Each year, DSFF presents a program of new silent shorts made by film students at CU-Denver, under the guidance of Jessica McGaugh and Andrew Bateman.

Dragnet Girl
Sunday, April 28, 4:45 p.m.

Dragnet Girl is one of Ozu’s silent crime movies. Unlike his better-known family dramas, he’s working in a genre, but as you might expect, he doesn’t simply do a gangster picture. The lead characters yearn for respectability, yet as in American movie gangsters, they find it hard to go straight and are driven to go for the one last job. That desperate ploy never works, though Ozu finds a gentler resolution than American films. The gun is important, but it’s not the instrument of final judgment. And Ozu ends the film with images of domesticity, which may or may not be earned. Accompanied by Billy Overton.

The Ancient Law
Sunday, April 28, 7:30 p.m.

This masterpiece from German filmmaker E.A. Dupont is a melodrama about the conflict between the secular and the religious, embodied in a split between a father and a son.

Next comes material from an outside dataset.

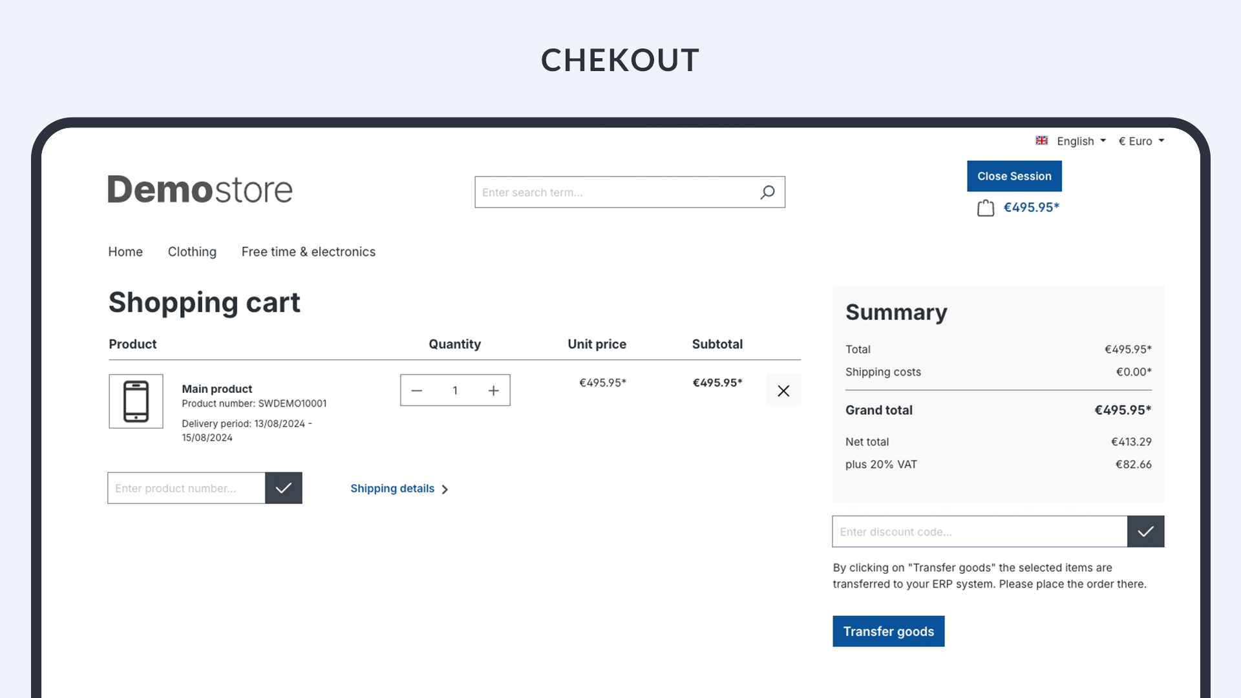Click the Enter product number input field

coord(187,487)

A young Hasid in a Russian shtetl, the son of a rabbi, somehow gets the overwhelming desire to become an actor in the outside world. The story is much like the 1927 American film The Jazz Singer, but DuPont gives a far richer treatment to both sides of this profound “argument” than does Warner Bros. Composed and performed by Alicia Svigals, violin, and Donald Sosin, piano.

The festival takes place at the Alamo Drafthouse Cinema Sloan's Lake, 4225 West Colfax Avenue, April 26 to 28. Individual films ar $13; a festival pass runs $110 and can be purchased at the Alamo Drafthouse website and the Denver Silent Film Festival website.